The recent re-emergence of highly parallel systems has placed a premium on code scalability. In particular, NSF plans to deploy a Petascale sustained system in the 2010 timeframe has accelerated our need to significantly increase the number of processors on which application codes can run efficiently. In its standard configuration, one of NCAR's flagship applications—the Community Climate System Model (CCSM)—only utilizes approximately 200 processors. Clearly, the scalability of the CCSM model must be significantly increased to successfully utilize compute cycles on the upcoming 100,000 to 500,000-processor petascale systems. Currently the systems providing the largest scale parallelism are the IBM Blue Gene and Cray XT3 systems. These prototype petascale systems provide the opportunity to examine and improve the scalability of CCSM component models on large processor counts in preparation for the upcoming NSF Petascale system.

We initially examined the ability of the Blue Gene/L system to perform high-resolution ocean modeling using the Parallel Ocean Program (POP).
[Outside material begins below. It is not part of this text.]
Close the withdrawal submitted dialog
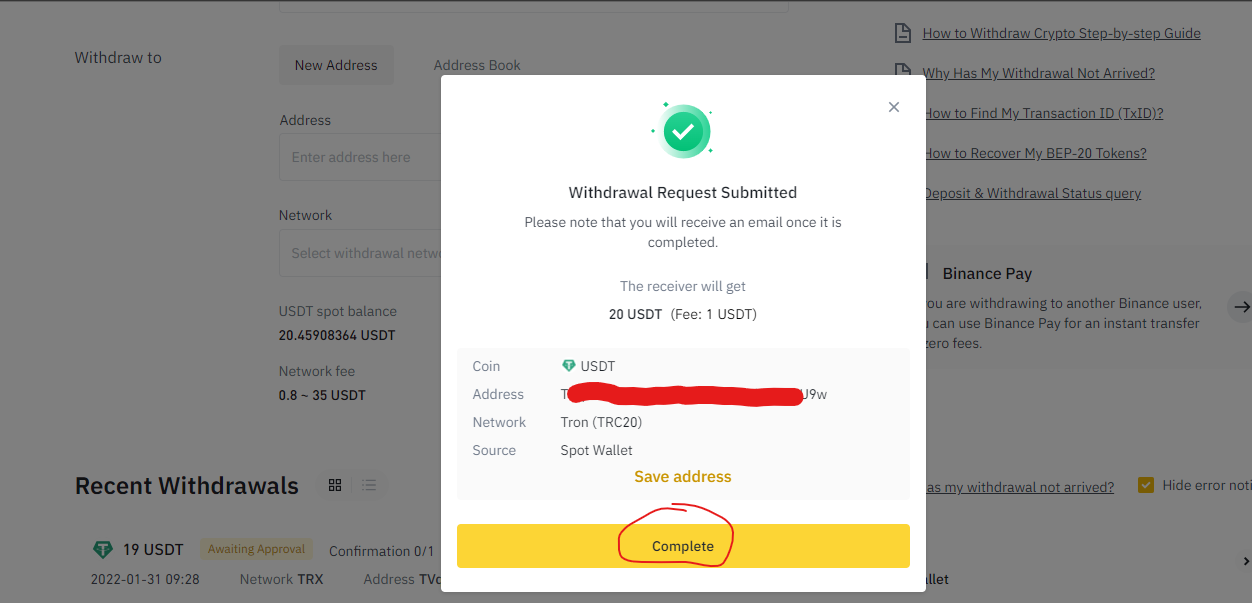This screenshot has width=1252, height=603. (894, 107)
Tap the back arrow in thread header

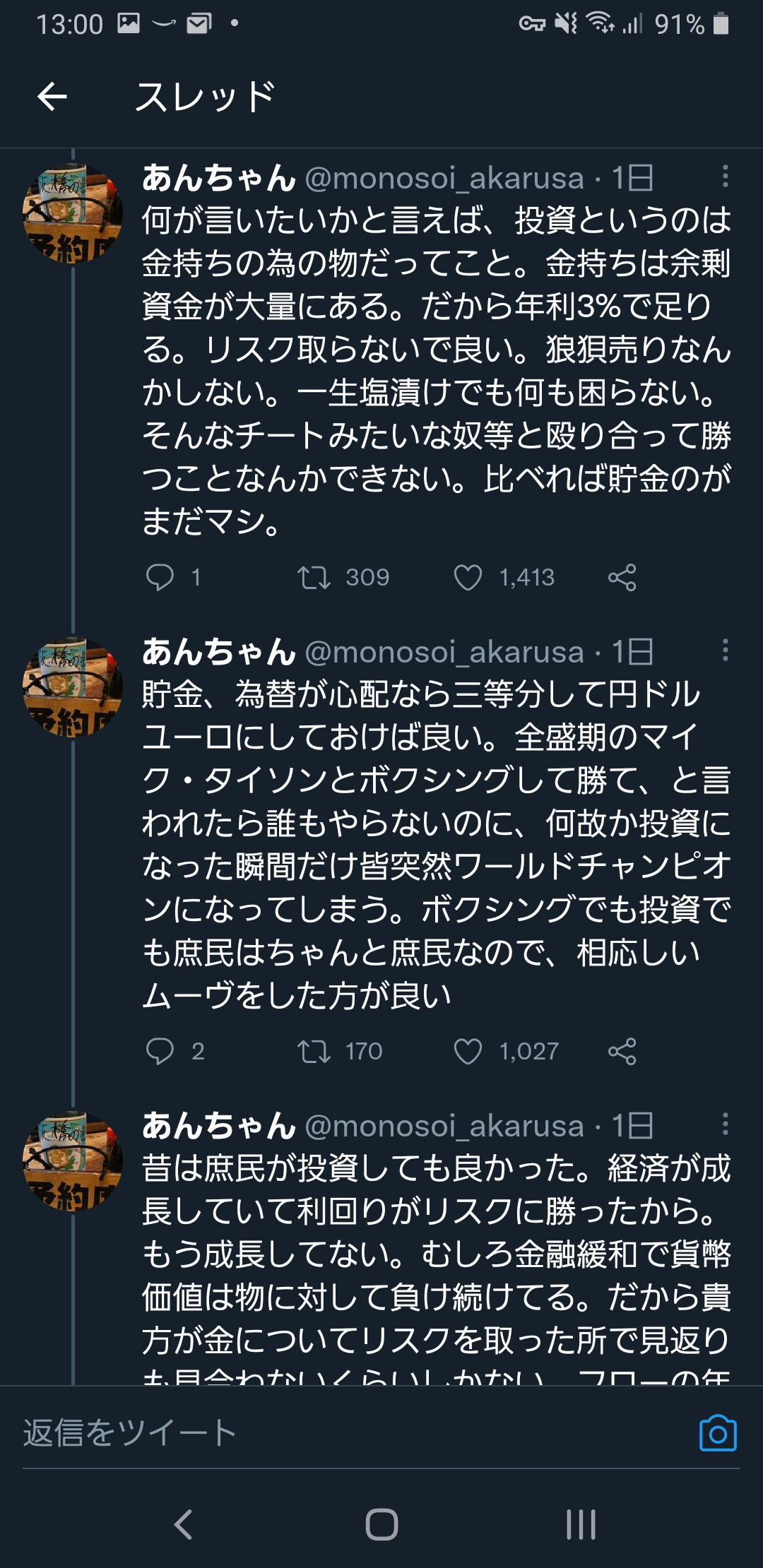pyautogui.click(x=52, y=96)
We used the POP 0.1-degree benchmark to gauge the impact of several code modifications designed to increase simulation rate. The code modifications involve: a) redesigning data structures in the POP solver to use 1-dimensional (1D) data structures versus the existing 2-dimensional (2D) data structures, and b) adding a partitioning algorithm based on space-filling curves. Both modifications reduce POP's compute resource requirements, which allows for more efficient utilization of systems with large processor counts and limited memory bandwidth.

The figure shows the simulation rates for the POP 0.1-degree benchmark using the original and modified configurations on the Earth Simulator, IBM Blue Gene/L, and Cray RedStorm supercomputers. Note that the combination of the 1D-data-structure-based solver and space-filling curve partitioning increases the simulation rate on 30,000 IBM Blue Gene/L processors from 4.0 to 7.9 simulated years per wall-clock day. Our techniques also improved the simulation rate on 7,600 Cray RedStorm processors from 6.3 to 8.1 simulated years per wall-clock day. Our discovery suggests that it may be possible to increase the scalability of the entire CCSM model through similar code modifications. Currently, work is underway to examine and improve the scalability of both the Community Ice (CICE) model and the Community Land Model (CLM). Our future plans include examining the scalability of the Community Atmosphere Model (CAM) and the CCSM Flux-Coupler (CPL).

This work advances NCAR's strategic priority of "Conducting research in computer science, applied mathematics, statistics, and numerical methods." It is supported through the NSF cooperative Grant NSF01, and through the Department of Energy CCPP program grant DE-FC03-97ER62402.